When asked a few weeks ago whether Foster, who is now Bush’s Louisiana campaign chair, should have purchased a mailing list of racists to target for votes, Bush said, “Here’s my position. Gov. Foster is a good and decent man. He’s an honorable fellow. I respect him a lot. I’m fortunate to have him as a friend and ally.”
When asked if he would have purchased a mailing list, Bush said, “I don’t know all the facts. I don’t know what the facts are. I do know I trust Mike Foster, and know he’s a good man.”
I’m just saying.
Last question. Bustamante could have defused this controversy by distancing himself from MEChA earlier on. Why didn’t he?
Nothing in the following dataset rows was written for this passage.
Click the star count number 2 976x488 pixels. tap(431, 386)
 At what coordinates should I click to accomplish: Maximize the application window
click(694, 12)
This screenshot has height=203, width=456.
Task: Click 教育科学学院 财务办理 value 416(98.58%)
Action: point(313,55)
Good question, and I don’t know the answer. Maybe, as Mickey Kaus and others have asserted, it’s a way to energize Latino voters. Maybe, as Glenn Reynolds has insinuated, Democrats “care more about winning than they do about racism.”
Or maybe it’s this. Michelle Malkin points out that other former Mechistas include California State Assembly Speaker and Los Angeles mayoral candidate Antonio Villaraigosa, State Assemblyman Gil Cadillo, State Sen. Joe Baca, and Arizona Congressman Raul Grijalva. I’m not familiar with those politicians. However, I’m a bit of a political junkie, and I’ve never heard of any of them making any attempt to cede the Southwestern United States to Mexico. At first appearance, all they seem to have in common are Latino surnames.
If I were of a conspiratorial mindset, I’d start to think about this: Cruz Bustamante is a moderate Democrat with a thirty year political career. As far as I know, no one even tried to accuse him of Latino extremisism on the basis of his record in public service. He’s so moderate that he’s endorsed Joe Lieberman for president.
And yet many on the right are trying to tie him to a repugnant extremist philosophy. The only evidence that they have is his involvement, thirty years ago, in an organization that no one considered extremist a few weeks ago. (I can’t blame them; it’s more fun than trying to justify voting for an actor with no budget plan, no ideas, and no political exprience.)
I might start to think that the right was engaged in a cynical smear job, blurring the difference between mainstream and extremist Latino organizations in order to hurt a winning Latino Democrat. I’d start to think that just about anyone who was a member of a Latino student group in college could be tarred in exactly the same way. I might think that if they succeed with Bustamante, they’ll do it the next Latino Democrat, and the next one, and the next one.
So here’s one theory. Maybe his experience with MEChA was completely benign. Maybe Bustamante hasn’t distanced himself because he’s reflected on his experience with MEChA, and he’s doesn’t see any reason why he should. Maybe he has decided that when people with no principles start telling him to jump, he’s not obligated to ask, “How high, sir?”
Maybe, in his politically tone-deaf way, Bustamante is acting like a man.
But I’m just guessing.
UPDATE: Glenn Reynolds has pointed out that I had typed “Bustamente” instead of the correct name, Bustamante. I regret the error, and it has been corrected.
I should point out that I am Ted Barlow, not Crooked Timber, and I can’t assume that the other members of this blog share my conclusions of Bustamante and MEChA.